正面道路整備前に切通しはなく、河原坂の道は右上に見える公園フェンスの高さまで上がって急坂だったようです。そのことが標識の説明に書かれています。
河原坂 (かわらざか)
現在の鵜の木二、三丁目付近は、昔、多摩川の河川敷であったので、河原の地名がある。坂名の由来は、河原に出る坂道であることによる。今は「切通」になってゆるやかであるが、以前は道幅も狭く急な坂で、河原の畑を往来する荷車などは難儀をしたという。
道が南側へ折れるところから
左へ入って行くのが河原坂の続き、右へ下るのは戦後の新しい道路です。
左へ入る前に坂上を振り返り
切通し部分、長さは短く、道は先ですぐに下っています。このあたり段丘というより細長い城壁のような地形で、道はそこを跨いでいます。
道を折れたところから坂下方向
ここから坂下に向かって傾斜はゆるいです。道幅もせまくなりました(というかこれが元の幅でしょう)。
少し先に坂下側の標識があります。
その付近から坂上側を見て
突き当たりを右折して坂上。昔は切通しがなく道路擁壁の傾斜で坂はさらに上がっていました。
背後はもうしばらく下り勾配が続きます。
坂下標識から少し下って
坂下、別の道路と合流
河原坂は左側の道です。右は中央がステップの急坂ですが、名前がありません。
◆富士見坂〈ふじみざか〉(鵜の木)
田園調布にも同名の坂があるので(鵜の木)としました。
大田区で名前のある坂道にはほとんど標識が設けられてますが、この坂にはありません。ただし坂学会のコラムと坂一覧には名称と位置が示されているので取り上げます。

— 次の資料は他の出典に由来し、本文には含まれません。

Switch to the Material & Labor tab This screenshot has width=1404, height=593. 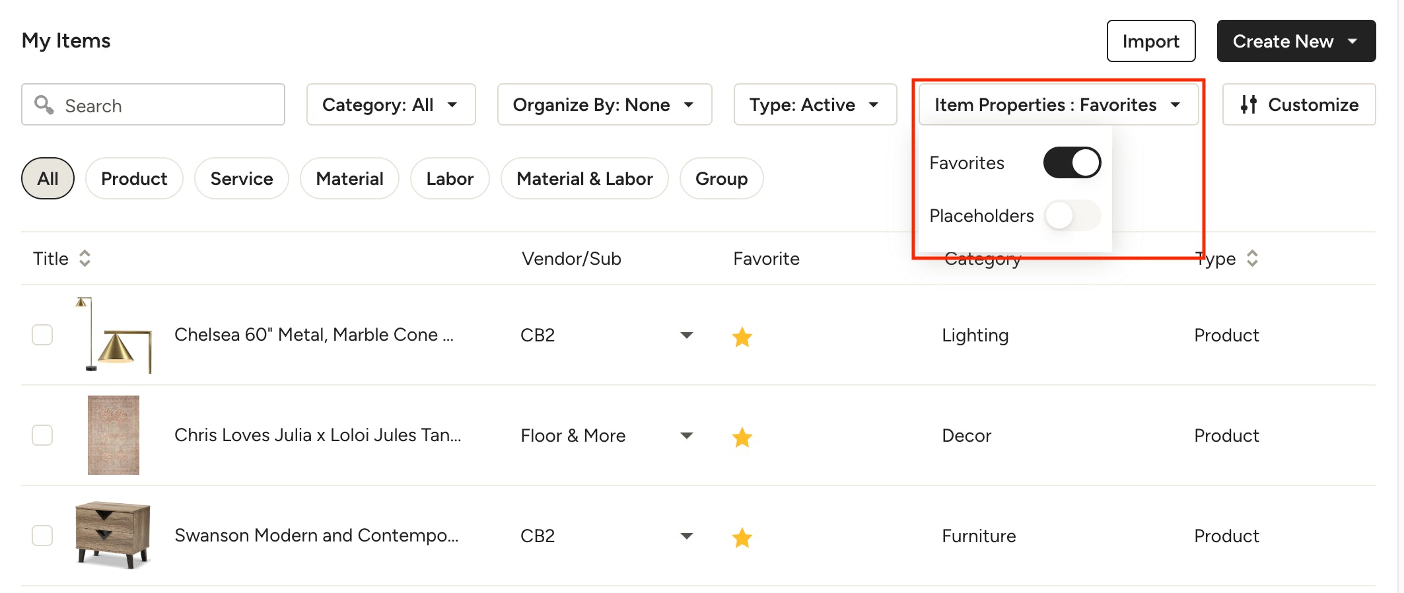click(x=584, y=178)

東急多摩川線鵜の木駅出入口から東へ100mほど行くと道が二又に分かれ、左は河原坂の坂下へつながり、右へ行くと富士見坂の坂下になります。
坂下から
ここでまた道が分岐し、左の急坂が富士見坂です。
上の様子も
道は左右に細かく曲がりながら上がっていきます。坂道部分の傾斜はきついですが長さは短いです。
半ばから坂下方向
同じく坂上方向
現在は坂道全体が建物に囲まれて景観は良くなく、富士山は見えないようです。
◆ぬめり坂〈ぬめりざか〉
南久が原1丁目、2丁目の境界にある緩い坂。通る道は鎌倉街道とも言われています。
地形的に坂下付近は大昔の海岸線、武蔵野台地の末端であり、崖を削ったのは川(多摩川)か海か微妙な位置です。

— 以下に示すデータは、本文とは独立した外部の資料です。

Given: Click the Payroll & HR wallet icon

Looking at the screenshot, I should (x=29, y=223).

現在は環八通り・藤森稲荷前交差点から北へ入って稲荷神社の東側あたりが坂下となっています。
藤森稲荷神社前
このあたりはごく緩い傾斜です。分かりにくいですが、右の電柱の先に坂名標識がたっています。
正面真っ直ぐ行くと道は分岐、ぬめり坂は右へ折れていきます。
分岐点から坂下方向
背後のよく目立つところに庚申塔と石の道標があります。
庚申塔と道標
青面金剛と三猿の庚申塔は延宝5(1677)年造立、南荏原郡六郷荘鵜木村と正面左に刻まれ、”鵜の木”の名の歴史は古いようです。道標はわりと新しく、昭和3(1928)年のものです。
坂へ戻って
ここからはすぐ坂上です。
上がって振り返る
前方”止まれ”標識右側に庚申塔と道標があります。
道路左端に坂上の標識があります。
ぬめり坂
『大森区史』は「鵜の木に用水を渡ってうっそうとした樹下を登るなだらかな坂がある。なだらかな坂ではあるが、ぬめって上れなかった。付近の豪家に美しい娘があった。娘は人々の難渋を気の毒に思い、自ら望んでその坂に生埋となった。以来その坂の通行は容易となり、大いに付近は繁栄したという」と記している。
ま、伝説なので。
わずかに多摩川上流、鵜の木では”河原”坂ですが、こちらは”ぬめり”坂で低湿地や河口のデルタ地帯を連想させる名前がついています。
この坂道の長さは坂学会によれば140mです。